-- begin --
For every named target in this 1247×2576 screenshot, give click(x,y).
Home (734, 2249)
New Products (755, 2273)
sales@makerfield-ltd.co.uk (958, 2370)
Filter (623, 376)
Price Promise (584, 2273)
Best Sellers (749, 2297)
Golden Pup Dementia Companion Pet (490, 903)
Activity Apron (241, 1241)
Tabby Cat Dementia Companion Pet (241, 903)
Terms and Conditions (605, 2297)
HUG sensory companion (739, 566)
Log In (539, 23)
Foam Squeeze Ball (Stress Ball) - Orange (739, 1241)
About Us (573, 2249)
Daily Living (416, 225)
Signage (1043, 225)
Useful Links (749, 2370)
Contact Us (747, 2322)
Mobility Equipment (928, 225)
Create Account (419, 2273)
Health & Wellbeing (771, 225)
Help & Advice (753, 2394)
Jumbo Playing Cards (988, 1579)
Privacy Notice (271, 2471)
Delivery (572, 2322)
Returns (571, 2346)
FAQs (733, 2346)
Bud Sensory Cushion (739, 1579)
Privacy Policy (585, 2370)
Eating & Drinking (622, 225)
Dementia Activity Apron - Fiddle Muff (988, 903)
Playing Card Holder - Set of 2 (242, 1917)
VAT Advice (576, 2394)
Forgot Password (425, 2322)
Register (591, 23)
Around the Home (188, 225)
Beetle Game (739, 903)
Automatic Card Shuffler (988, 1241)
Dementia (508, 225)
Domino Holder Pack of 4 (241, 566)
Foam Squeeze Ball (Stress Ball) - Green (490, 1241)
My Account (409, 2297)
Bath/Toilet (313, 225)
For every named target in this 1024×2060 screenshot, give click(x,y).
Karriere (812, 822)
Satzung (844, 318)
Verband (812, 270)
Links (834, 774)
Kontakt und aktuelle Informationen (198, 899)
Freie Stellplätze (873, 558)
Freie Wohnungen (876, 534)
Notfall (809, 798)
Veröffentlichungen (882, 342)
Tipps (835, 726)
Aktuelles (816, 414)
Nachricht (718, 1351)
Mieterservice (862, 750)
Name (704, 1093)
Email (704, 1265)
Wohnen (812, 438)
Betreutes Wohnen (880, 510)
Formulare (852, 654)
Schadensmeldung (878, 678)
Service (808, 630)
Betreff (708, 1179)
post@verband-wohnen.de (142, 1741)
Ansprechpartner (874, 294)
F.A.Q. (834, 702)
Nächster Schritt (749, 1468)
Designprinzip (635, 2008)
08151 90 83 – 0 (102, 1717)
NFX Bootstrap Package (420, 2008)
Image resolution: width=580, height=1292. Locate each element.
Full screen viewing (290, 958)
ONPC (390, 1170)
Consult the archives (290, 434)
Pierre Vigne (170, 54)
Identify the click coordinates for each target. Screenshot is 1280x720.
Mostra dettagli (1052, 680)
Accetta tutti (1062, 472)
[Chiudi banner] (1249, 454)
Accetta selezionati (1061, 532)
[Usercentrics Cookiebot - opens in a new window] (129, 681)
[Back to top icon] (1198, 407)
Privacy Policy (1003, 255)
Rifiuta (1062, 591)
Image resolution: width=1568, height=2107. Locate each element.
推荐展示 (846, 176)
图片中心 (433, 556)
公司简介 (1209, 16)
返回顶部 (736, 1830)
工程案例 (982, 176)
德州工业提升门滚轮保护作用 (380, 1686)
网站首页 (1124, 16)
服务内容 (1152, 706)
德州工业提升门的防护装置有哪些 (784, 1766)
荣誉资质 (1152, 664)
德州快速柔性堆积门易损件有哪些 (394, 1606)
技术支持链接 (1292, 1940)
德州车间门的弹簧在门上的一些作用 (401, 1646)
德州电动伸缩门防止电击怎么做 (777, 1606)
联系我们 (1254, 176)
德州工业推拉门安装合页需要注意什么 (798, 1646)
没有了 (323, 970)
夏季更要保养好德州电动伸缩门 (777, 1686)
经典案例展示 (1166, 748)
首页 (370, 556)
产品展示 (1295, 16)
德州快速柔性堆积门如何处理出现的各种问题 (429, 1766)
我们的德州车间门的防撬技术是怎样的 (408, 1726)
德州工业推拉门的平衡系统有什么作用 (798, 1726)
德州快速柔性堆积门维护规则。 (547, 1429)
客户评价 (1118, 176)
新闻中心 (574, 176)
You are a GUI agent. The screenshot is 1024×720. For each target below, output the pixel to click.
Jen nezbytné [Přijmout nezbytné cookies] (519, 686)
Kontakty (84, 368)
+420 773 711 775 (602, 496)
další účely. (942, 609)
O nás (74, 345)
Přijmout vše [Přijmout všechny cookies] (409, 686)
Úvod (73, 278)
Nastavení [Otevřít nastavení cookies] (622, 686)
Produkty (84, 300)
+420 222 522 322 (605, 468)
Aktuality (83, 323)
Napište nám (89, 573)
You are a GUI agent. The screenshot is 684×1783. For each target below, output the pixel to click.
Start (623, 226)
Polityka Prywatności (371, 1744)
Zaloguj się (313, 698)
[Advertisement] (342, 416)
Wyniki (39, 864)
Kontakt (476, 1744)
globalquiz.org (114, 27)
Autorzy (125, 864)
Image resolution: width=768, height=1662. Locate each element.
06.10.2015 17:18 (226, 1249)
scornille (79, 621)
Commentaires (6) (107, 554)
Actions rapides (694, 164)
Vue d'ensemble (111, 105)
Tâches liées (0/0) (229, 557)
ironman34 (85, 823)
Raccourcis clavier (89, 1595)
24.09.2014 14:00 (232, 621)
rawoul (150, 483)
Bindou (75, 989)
-- end --
» THE EXERCISE
Gather every line in the listing above that contains the string "agent", and copy each of those lines in full.

» TASK SOLUTION
You are a GUI agent. The screenshot is 1024×720. For each target below, output the pixel to click.
You are a GUI agent. The screenshot is 684×1783. For each target below, output the pixel to click.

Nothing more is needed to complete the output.